Background Antibody profiling encompassing rheumatoid factor (RF) and anti-citrullinated peptide antibodies (ACPA) supports diagnosis in patients with Rheumatoid arthritis (RA). However, RF and ACPA are not specific for RA, and predictive values of tests depend heavily on the selection of individuals in which such tests are performed. Because testing for these antibodies is frequently ordered by non-Rheumatologists, at substantial costs, we sought to determine the predictive values of such testing in patients of a large tertiary hospital.
Objectives To evaluate the positive and negative predictive values (PPV, NPV) of RF and ACPA tested in a pre-selected population of all patients of the Vienna general hospital between 2006 and 2012.
Methods Results of all RF and ACPA tests performed between 2006 and 2012 were obtained from the Department of Laboratory Medicine and the ordering departments were determined. Diagnoses were extracted from the hospital-wide database.
Results Between 2006 and 2012 more than 45,000 RF and ACPA tests in 5496 patients were performed. Among these, 21% were positive for RF, 3% for ACPAs and 22% were positive for both antibodies. For 2250 patients (41% of all patients in whom RF/ACPA was tested) the tests were not ordered by the Department of Rheumatology. The tests were requested by the Departments of Infectiology (32.5%), Angiology (11.1%), Orthopedics (8%), Nephrology (8%), and Dermatology (7%). 1572 of these 2250 patients had a documented diagnosis. Figure 1 shows the distribution of diseases according to the ICD-10.

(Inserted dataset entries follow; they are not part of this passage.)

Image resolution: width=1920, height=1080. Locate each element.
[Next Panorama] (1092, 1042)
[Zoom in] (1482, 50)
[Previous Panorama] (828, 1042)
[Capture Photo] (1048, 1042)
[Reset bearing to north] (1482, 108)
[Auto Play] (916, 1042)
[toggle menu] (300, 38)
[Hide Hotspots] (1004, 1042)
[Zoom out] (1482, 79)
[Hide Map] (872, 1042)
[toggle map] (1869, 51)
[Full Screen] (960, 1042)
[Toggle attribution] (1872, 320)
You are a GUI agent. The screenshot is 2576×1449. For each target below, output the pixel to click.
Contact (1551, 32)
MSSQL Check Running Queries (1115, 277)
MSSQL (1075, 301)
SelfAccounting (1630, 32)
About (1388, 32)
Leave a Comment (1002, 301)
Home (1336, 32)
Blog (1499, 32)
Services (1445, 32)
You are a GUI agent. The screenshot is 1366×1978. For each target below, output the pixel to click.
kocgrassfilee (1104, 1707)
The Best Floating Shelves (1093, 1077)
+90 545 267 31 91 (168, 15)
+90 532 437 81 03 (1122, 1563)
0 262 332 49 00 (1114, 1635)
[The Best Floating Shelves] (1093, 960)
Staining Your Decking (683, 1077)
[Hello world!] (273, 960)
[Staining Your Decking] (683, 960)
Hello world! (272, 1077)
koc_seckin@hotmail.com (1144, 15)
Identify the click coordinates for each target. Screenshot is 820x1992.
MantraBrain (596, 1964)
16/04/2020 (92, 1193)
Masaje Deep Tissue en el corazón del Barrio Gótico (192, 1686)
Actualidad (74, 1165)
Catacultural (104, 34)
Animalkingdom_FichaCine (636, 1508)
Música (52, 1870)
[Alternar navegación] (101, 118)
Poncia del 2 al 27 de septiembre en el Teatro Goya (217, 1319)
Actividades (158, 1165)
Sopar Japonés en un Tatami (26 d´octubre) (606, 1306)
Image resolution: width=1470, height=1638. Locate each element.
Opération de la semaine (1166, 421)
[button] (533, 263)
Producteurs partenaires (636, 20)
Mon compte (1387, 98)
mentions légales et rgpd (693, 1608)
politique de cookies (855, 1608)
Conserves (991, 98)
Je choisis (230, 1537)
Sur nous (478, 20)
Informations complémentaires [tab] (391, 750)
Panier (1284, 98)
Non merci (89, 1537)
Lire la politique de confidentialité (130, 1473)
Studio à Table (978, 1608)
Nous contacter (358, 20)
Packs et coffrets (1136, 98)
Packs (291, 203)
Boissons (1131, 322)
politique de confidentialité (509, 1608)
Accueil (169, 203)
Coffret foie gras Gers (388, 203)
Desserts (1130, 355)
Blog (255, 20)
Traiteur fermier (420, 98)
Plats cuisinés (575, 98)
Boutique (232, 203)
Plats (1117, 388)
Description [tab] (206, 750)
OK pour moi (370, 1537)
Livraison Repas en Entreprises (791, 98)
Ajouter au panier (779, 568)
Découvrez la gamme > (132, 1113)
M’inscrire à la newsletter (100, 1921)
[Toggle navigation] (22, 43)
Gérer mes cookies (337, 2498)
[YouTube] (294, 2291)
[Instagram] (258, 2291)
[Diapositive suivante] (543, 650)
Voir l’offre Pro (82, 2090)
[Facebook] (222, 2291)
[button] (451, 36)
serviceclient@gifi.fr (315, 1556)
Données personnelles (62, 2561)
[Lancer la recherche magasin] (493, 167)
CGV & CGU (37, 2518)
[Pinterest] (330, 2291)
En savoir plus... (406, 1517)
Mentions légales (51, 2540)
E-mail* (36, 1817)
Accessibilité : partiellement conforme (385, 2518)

Among the 2250 patients 134 (6%) were positive for RF, 72 (3.2%) for ACPA and 31 (1.4%) patients tested positive for both antibodies. PPV and NPV for the presence of musculoskeletal diseases were 22.4% and 89.9% for RF and 26.4% and 88.8% for ACPA testing. However, for presence of chronic inflammatory musculoskeletal diseases (ICD-10-Codes M05.X to M09.X and M30.X to M35.X) PPV was only 11.9% for RF and 16.7% for ACPA. NPV was 95.3% and 95.2%, respectively.
Conclusions RF and ACPA testing was frequently ordered by non-Rheumatologists. In this patient group, we found a relatively high NPV (95%) but a very low PPV of 11-17%. Thus, >83% of positive tests did not contribute to a diagnosis of inflammatory musculoskeletal disease. This observation underscores the necessity to use such testing only in the appropriate clinical context.